Only the lines from the one containing "Viewport: 629px width, 1290px height." through the end of the data below should be copied, each exactly as written and with both ends kept.

Provided data

====================

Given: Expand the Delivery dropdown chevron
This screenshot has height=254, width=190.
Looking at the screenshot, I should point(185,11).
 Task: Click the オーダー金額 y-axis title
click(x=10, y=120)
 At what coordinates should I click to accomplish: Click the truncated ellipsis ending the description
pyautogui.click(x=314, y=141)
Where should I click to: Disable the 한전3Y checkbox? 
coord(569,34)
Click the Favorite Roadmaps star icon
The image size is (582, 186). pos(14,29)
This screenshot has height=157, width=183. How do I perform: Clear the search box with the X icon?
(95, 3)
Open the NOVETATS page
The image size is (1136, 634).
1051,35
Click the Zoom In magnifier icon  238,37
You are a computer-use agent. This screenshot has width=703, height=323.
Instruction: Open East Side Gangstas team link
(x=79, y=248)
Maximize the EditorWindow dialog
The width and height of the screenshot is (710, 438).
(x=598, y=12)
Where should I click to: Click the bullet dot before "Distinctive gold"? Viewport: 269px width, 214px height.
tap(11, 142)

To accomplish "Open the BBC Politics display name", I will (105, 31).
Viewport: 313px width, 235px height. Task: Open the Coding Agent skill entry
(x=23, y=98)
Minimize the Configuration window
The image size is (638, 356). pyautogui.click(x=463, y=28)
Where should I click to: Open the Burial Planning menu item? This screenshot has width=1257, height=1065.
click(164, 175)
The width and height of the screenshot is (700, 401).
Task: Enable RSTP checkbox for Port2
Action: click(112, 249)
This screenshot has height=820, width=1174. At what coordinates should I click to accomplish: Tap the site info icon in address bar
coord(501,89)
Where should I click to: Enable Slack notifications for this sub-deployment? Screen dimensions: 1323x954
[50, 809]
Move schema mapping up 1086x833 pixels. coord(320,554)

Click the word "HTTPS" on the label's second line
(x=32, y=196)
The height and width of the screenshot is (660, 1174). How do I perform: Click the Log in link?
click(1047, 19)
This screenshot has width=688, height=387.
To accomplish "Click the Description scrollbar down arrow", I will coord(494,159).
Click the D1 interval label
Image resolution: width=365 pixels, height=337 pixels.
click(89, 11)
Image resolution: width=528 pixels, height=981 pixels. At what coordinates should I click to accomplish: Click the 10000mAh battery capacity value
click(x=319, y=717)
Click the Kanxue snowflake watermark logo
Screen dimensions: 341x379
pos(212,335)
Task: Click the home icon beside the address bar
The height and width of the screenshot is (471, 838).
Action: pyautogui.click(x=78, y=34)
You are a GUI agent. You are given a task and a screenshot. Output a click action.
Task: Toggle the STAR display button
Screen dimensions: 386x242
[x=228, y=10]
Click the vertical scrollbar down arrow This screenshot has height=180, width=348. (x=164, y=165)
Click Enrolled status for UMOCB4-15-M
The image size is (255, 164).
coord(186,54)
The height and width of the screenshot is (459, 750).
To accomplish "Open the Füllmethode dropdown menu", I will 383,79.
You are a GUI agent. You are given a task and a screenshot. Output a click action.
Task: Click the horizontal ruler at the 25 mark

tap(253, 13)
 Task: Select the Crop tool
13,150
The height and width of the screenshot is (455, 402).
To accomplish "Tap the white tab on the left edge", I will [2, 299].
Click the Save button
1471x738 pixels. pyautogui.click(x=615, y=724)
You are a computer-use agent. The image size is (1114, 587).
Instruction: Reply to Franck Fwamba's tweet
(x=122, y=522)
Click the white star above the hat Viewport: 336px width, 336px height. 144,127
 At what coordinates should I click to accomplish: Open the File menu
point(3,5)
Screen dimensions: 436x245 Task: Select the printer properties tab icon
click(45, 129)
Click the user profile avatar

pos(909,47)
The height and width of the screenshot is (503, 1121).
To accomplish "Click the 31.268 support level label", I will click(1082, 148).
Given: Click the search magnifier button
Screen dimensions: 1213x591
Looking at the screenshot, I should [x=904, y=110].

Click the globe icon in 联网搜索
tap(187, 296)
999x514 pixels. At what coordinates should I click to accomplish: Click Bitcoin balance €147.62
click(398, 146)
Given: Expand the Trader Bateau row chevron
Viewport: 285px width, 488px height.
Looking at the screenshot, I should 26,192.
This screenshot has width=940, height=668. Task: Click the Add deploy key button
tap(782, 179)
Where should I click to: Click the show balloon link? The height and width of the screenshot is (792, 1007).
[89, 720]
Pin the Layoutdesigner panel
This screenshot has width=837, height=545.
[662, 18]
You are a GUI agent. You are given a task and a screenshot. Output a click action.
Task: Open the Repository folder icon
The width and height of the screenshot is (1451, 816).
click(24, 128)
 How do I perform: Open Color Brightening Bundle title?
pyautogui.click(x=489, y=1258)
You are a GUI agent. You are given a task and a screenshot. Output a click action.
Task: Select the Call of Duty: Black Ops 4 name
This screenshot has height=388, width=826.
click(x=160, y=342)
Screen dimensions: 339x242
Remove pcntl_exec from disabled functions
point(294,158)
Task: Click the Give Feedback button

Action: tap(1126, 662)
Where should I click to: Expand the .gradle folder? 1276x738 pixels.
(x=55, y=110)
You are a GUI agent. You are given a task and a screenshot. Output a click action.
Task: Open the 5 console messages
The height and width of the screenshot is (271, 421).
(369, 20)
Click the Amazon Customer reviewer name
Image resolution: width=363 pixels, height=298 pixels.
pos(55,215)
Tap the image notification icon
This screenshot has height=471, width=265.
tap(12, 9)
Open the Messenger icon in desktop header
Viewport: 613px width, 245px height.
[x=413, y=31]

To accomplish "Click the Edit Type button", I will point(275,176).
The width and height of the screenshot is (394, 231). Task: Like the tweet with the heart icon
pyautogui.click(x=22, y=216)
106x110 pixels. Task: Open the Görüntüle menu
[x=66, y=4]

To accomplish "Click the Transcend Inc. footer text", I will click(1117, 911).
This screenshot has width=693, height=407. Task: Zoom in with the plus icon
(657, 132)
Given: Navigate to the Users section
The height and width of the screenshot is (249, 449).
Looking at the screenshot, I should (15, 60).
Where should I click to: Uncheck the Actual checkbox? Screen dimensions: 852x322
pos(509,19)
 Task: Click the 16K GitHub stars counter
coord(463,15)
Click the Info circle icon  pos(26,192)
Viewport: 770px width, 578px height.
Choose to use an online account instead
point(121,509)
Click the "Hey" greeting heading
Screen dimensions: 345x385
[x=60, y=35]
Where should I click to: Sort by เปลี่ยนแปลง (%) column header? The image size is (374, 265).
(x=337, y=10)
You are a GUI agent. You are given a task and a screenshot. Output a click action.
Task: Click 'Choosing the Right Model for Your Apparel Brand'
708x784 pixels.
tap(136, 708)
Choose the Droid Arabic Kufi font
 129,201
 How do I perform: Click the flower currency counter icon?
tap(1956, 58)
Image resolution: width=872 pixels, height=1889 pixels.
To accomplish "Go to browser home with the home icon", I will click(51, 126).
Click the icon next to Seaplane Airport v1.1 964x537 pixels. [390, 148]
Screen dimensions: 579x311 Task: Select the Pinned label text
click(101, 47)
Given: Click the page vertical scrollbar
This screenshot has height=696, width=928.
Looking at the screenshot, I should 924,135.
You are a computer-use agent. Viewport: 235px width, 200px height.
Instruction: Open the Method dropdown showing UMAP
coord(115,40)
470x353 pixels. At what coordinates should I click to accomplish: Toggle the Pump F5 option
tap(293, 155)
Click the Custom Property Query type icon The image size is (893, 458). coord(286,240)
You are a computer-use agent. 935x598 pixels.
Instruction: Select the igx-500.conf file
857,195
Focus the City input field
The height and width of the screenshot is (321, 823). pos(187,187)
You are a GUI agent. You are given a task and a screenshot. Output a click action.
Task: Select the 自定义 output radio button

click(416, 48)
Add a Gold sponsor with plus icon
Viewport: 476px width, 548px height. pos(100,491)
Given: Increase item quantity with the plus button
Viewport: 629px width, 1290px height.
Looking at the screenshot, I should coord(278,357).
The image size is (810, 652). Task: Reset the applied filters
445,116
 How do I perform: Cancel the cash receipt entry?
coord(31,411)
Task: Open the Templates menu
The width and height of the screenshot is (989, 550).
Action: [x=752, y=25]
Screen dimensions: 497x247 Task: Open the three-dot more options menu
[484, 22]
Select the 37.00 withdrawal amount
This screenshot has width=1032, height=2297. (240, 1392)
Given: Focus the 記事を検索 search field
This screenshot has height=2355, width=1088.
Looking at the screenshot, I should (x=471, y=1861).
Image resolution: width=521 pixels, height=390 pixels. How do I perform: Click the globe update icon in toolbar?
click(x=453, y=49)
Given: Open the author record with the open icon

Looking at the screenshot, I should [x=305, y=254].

====================

Written answer
Viewport: 629px width, 1290px height.
Looking at the screenshot, I should coord(278,357).
The image size is (810, 652). Task: Reset the applied filters
445,116
 How do I perform: Cancel the cash receipt entry?
coord(31,411)
Task: Open the Templates menu
The width and height of the screenshot is (989, 550).
Action: [x=752, y=25]
Screen dimensions: 497x247 Task: Open the three-dot more options menu
[484, 22]
Select the 37.00 withdrawal amount
This screenshot has width=1032, height=2297. (240, 1392)
Given: Focus the 記事を検索 search field
This screenshot has height=2355, width=1088.
Looking at the screenshot, I should (x=471, y=1861).
Image resolution: width=521 pixels, height=390 pixels. How do I perform: Click the globe update icon in toolbar?
click(x=453, y=49)
Given: Open the author record with the open icon

Looking at the screenshot, I should [x=305, y=254].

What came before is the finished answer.